▸ Problem to solve
Look through the material below. Return exactly the lines from the one with "Metadata Dashboard (557, 44)" through the one with "Downloads [tab] (456, 538)", both included.
□ □ □
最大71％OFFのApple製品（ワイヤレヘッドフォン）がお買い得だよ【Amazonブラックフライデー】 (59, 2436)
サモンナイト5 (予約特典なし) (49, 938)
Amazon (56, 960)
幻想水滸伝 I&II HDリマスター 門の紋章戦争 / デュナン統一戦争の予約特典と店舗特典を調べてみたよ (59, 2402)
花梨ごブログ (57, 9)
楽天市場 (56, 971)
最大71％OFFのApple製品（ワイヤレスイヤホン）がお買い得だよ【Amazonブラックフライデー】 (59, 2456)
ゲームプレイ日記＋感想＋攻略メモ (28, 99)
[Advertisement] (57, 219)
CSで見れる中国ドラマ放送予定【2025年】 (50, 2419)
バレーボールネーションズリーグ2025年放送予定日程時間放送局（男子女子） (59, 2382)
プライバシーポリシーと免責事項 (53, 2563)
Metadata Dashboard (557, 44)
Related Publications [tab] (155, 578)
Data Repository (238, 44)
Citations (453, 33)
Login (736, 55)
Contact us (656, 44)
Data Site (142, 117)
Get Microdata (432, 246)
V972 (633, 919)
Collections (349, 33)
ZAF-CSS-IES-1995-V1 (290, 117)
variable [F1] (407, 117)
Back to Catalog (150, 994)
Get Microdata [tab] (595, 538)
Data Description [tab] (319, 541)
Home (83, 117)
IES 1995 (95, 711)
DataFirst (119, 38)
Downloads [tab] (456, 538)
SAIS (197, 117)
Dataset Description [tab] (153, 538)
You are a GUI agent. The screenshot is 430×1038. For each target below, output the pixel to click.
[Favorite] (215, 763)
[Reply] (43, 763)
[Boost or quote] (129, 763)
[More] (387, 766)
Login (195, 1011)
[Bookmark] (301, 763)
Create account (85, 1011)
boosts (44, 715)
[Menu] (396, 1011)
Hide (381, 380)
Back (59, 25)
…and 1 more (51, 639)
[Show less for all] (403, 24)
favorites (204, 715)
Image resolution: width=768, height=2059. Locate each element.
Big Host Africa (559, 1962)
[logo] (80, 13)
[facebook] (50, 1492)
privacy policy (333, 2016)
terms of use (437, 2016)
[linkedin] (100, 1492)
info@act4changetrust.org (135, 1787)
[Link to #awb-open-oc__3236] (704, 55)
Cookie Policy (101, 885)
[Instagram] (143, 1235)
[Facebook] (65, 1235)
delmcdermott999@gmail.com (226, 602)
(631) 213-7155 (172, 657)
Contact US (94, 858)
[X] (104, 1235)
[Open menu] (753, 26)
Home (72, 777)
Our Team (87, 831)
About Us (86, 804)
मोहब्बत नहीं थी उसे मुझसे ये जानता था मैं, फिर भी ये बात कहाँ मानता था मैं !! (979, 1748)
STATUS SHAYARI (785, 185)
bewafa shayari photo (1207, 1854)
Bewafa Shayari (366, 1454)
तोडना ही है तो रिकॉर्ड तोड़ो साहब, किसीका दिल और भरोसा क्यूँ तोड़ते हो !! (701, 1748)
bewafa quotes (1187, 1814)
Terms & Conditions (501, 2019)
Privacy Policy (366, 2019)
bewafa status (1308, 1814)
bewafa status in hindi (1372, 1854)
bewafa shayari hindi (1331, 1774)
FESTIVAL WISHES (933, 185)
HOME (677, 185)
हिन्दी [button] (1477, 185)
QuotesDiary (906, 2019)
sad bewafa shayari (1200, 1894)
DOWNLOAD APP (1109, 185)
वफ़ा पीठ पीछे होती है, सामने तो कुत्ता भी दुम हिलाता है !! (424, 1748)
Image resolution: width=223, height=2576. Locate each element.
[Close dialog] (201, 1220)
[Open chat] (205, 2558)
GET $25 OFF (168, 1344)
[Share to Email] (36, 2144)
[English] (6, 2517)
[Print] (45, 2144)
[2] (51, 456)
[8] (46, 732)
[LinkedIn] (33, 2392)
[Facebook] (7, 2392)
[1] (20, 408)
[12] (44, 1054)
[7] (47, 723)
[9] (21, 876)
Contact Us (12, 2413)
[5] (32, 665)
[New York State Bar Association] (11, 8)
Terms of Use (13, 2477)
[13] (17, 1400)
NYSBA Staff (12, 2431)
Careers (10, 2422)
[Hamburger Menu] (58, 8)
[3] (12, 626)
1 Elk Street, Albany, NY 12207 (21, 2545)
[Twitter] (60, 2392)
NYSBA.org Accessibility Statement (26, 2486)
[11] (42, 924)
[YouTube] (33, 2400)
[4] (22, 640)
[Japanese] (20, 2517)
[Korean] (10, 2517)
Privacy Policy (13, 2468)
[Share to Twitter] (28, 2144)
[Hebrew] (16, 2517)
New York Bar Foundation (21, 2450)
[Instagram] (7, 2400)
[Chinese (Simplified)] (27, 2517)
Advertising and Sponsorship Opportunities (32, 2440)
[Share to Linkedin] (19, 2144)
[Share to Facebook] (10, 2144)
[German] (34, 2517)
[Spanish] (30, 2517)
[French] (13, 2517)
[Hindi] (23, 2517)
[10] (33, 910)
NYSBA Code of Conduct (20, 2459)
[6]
□ □ □
▸ Result for this task
Metadata Dashboard (557, 44)
Related Publications [tab] (155, 578)
Data Repository (238, 44)
Citations (453, 33)
Login (736, 55)
Contact us (656, 44)
Data Site (142, 117)
Get Microdata (432, 246)
V972 (633, 919)
Collections (349, 33)
ZAF-CSS-IES-1995-V1 (290, 117)
variable [F1] (407, 117)
Back to Catalog (150, 994)
Get Microdata [tab] (595, 538)
Data Description [tab] (319, 541)
Home (83, 117)
IES 1995 (95, 711)
DataFirst (119, 38)
Downloads [tab] (456, 538)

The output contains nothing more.